My Mum was just the same, but Maple has brought so much joy and fun into her life . Mum just loves her to bits!! She has even got Maple's picture on her mobile phone as a screen saver!!! and my Mum is 79 yrs young!! She says it brings a big smile to her face every time she looks at her phone xx


----------



## carwin (May 5, 2011)

We lost our old dog of 15 years last spring, only lasted untill August before looking for another one. Tilly is a year old next week & gives so much love & it makes you get out of the house instead of sitting around all day.
You forget how active a puppy is after having an old plodder but you soon get back into the grove & can't imagine how we managed without a dog for the whole of last summer. (not going for walks in the woods or on the beach) 
The real klincher was when we realised one day we hadn't even unlocked the back door at 4pm, no chance of that now.


----------



## Sezra (May 20, 2011)

How lovely! They do bring a new joy to the family don't they. I also had a lot of negative comments about getting a puppy as I do already have a busy life. I just knew that it was the right time for us as a family so I just ignored everyone as always and did my own thing (always been a stubborn wotsit!).
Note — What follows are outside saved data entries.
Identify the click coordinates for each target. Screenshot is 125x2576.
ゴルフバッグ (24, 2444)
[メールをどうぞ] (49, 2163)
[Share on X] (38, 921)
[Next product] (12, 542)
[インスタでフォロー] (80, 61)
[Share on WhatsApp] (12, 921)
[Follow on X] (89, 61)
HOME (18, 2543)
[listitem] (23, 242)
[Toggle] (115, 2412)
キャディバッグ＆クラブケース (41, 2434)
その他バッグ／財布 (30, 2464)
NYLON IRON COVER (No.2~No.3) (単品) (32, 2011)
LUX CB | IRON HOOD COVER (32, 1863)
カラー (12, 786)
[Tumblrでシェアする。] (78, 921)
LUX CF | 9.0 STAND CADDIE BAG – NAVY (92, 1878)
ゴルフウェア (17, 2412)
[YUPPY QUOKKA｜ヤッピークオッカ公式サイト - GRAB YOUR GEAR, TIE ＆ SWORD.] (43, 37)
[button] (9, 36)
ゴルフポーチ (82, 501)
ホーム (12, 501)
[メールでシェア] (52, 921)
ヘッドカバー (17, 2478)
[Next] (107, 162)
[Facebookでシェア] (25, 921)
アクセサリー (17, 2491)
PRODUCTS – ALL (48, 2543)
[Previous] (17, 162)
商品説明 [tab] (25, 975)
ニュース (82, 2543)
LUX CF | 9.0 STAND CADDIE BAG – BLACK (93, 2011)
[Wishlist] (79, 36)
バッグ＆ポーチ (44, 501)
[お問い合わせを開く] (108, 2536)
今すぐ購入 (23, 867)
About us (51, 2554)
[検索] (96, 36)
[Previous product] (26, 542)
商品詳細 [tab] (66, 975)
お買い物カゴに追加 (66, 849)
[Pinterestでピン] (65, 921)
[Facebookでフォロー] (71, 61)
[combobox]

Everyone adores Daisy although I am sure they still think I am bonkers!


----------



## PipE (Aug 4, 2011)

Sezra,
What's wrong with Bonkers????!!!
X


----------



## wilfiboy (Sep 18, 2010)

Thankyou for giving me a lovely warm glow... I've read this thread welling up and smiling at the same time, so glad that we love our little canine friends despite what others think or inspite of what others think, that they bring so much love and joy and that we have the opportunity to share these stoires with one another......love reading about peoples experiences and stories, thanks


----------



## Fifi (Aug 11, 2011)

Going to tell my Mum and Dad tomorrow about Gaia, we are paying a visit and I'm too excited not to spill the beans ..........


----------



## ali-s.j. (Jun 6, 2011)

Ooh, good luck


----------



## Fifi (Aug 11, 2011)

Thanks, it went well, no "oh what do you want to do that for". I showed the picture of Gaia before explaining that she is our pup, Mum's a little bit muddled because of the drugs but once she got it she said she's really looking forward to meeting her, Yipee!!


----------



## ali-s.j. (Jun 6, 2011)

So pleased to hear you had a positive response from your mum Fifi, it can't be long until you bring Gaia home?


----------



## Fifi (Aug 11, 2011)

21 sleeps, counting down ..........


----------